Undergrad Understanding Spherical Tensors & Their Applications

[Malamala]

Hello! I came across spherical tensors, and I am a bit confused about the way they are applied. For example, Pauli matrices, can be grouped together to form a rank 1 (vector) spherical tensor as $(\sigma_-, \sigma_z, \sigma_+)$, which are the raising operator, the z projection operator and the lowering operator. When this acts on a spin state, say $(1/2,1/2)$, we can think of it as normal angular momentum addition. For example, for $\sigma_-$, which is, as a tensor, $(1,-1)$, we would get overall $(1/2,-1/2)$ i.e. the spin down state, which is what you expect. The same applies for the other 2 operators. This makes sense. However, combining a rank 1 tensor with a rank 1/2 tensor would give both a rank 1/2 tensor, which is what I mentioned before i.e. the down state is still part of a rank 1/2, but it should also give a rank 3/2 tensor. What is the mathematical expression and physical meaning of this 3/2 rank tensor? Thank you!

 

[eys_physics]

So, in your example you have one tensor $S$ of angular momentum (rank) $j_1=1/2$ and another one $D$ with $j_2 = 1$. You can form the new tensors (using Clebsch-Jordan symbols)
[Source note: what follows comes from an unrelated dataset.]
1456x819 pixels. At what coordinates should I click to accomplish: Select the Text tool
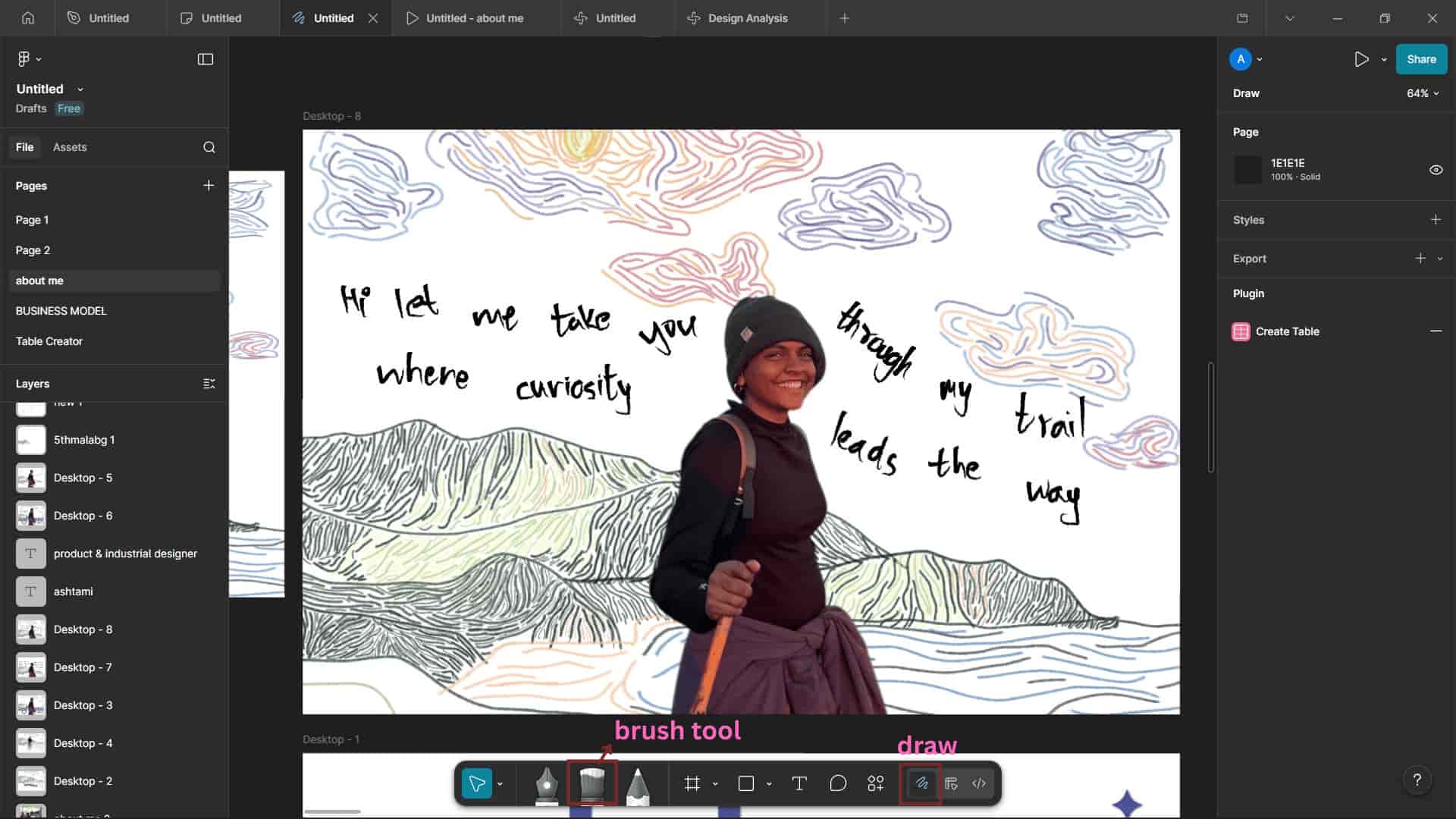[799, 783]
$$T_{J=1/2, M} = \sum_{m_1 m_2} (1/2 m_1 1 m_2 | 1/2 M) S_{1/2, m_1}D_{1, m_2}$$,

and

$$T_{J=3/2, M} = \sum_{m_1 m_2} (1/2 m_1 1 m_2 | 3/2 M) S_{1/2, m_1}D_{1, m_2}$$,

where $(1/2 m_1 1 m_2 | 3/2 M)$ is a Clebsch-Jordan symbol.

The only example of spherical tensors of non-integer rank which I can think of are creation and annihilation operators.

 

[Malamala]

So, in your example you have one tensor $S$ of angular momentum (rank) $j_1=1/2$ and another one $D$ with $j_2 = 1$. You can form the new tensors (using Clebsch-Jordan symbols)

$$T_{J=1/2, M} = \sum_{m_1 m_2} (1/2 m_1 1 m_2 | 1/2 M) S_{1/2, m_1}D_{1, m_2}$$,

and

$$T_{J=3/2, M} = \sum_{m_1 m_2} (1/2 m_1 1 m_2 | 3/2 M) S_{1/2, m_1}D_{1, m_2}$$,

where $(1/2 m_1 1 m_2 | 3/2 M)$ is a Clebsch-Jordan symbol.

The only example of spherical tensors of non-integer rank which I can think of are creation and annihilation operators.

Thank you for your reply. So in the first case, I understand the meaning of the expression from a physical point of view, in terms of quantum mechanics. For example, for $M=1/2$, it says that you can get that either by applying $\sigma_z = \sigma_0$ on the state $(1/2,1/2)$ or applying $\sigma_+$ on $(1/2,-1/2)$. I.e. you have the same particle, of spin $1/2$ (say an electron), but you can change its spin orientation. I am not sure what is the physical meaning in the second case. It looks like you start with a particle of spin $1/2$ and end up with a particle of spin $3/2$ (and some direction of the spin on the z axis). So you basically change the identity of the particle. What is the physical meaning of this?